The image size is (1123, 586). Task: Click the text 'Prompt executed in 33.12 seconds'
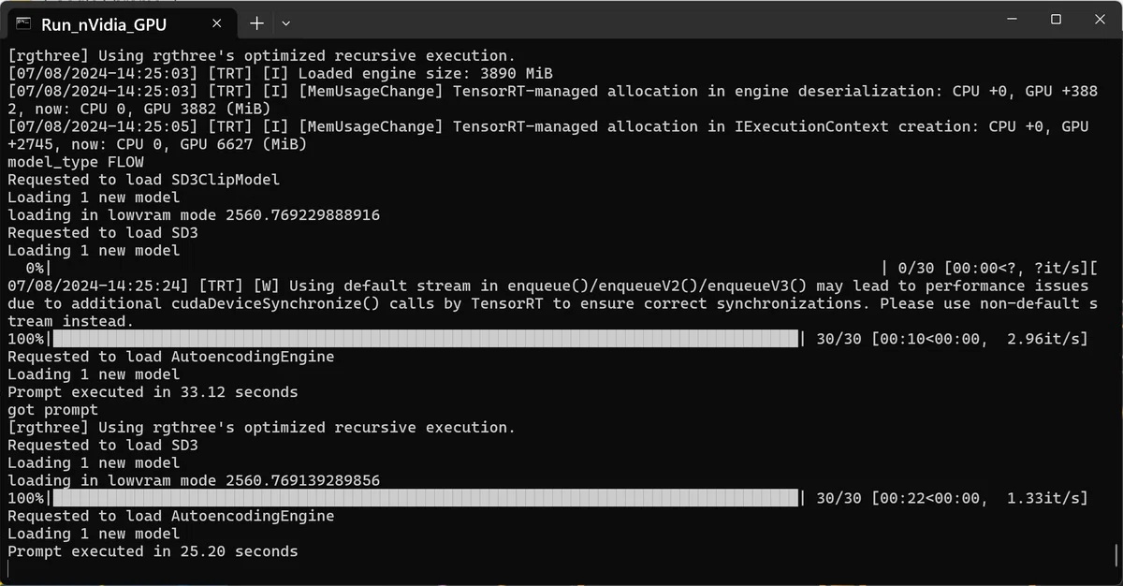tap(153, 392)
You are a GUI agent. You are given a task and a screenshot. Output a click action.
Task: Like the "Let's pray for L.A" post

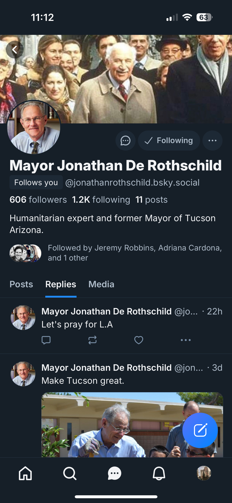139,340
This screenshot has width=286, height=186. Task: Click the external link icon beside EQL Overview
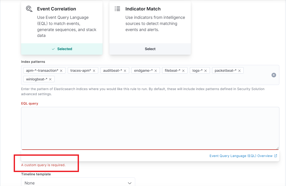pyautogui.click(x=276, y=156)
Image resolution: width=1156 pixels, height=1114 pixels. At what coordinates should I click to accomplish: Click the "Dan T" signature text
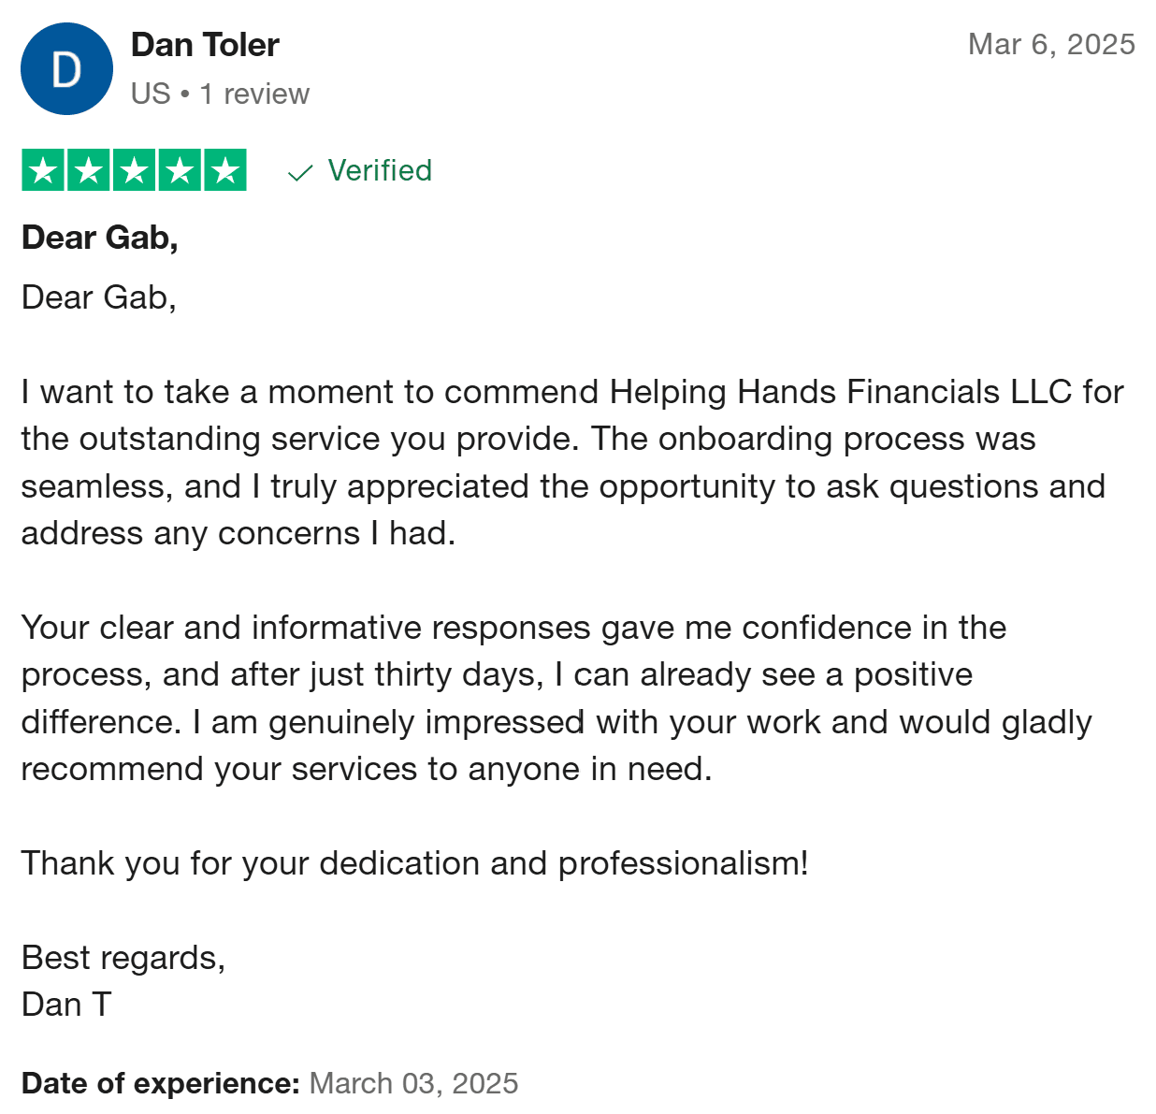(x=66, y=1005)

# # # # #

## Task requirements
Return, exactly and without extra lines, everything from the line with "Image resolution: width=1156" through the last line of the material above, both included. Pictures must be dropped.

## Exercise solution
Image resolution: width=1156 pixels, height=1114 pixels. At what coordinates should I click to accomplish: Click the "Dan T" signature text
(x=66, y=1005)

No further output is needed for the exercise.